ABOUT THIS EXERCISE
Repeat the material exactly, every line of it.

***** RECORDS PROVIDED *****

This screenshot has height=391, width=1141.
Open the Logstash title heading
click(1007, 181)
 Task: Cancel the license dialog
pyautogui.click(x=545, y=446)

*****

EXERCISE SOLUTION
This screenshot has height=391, width=1141.
Open the Logstash title heading
click(1007, 181)
 Task: Cancel the license dialog
pyautogui.click(x=545, y=446)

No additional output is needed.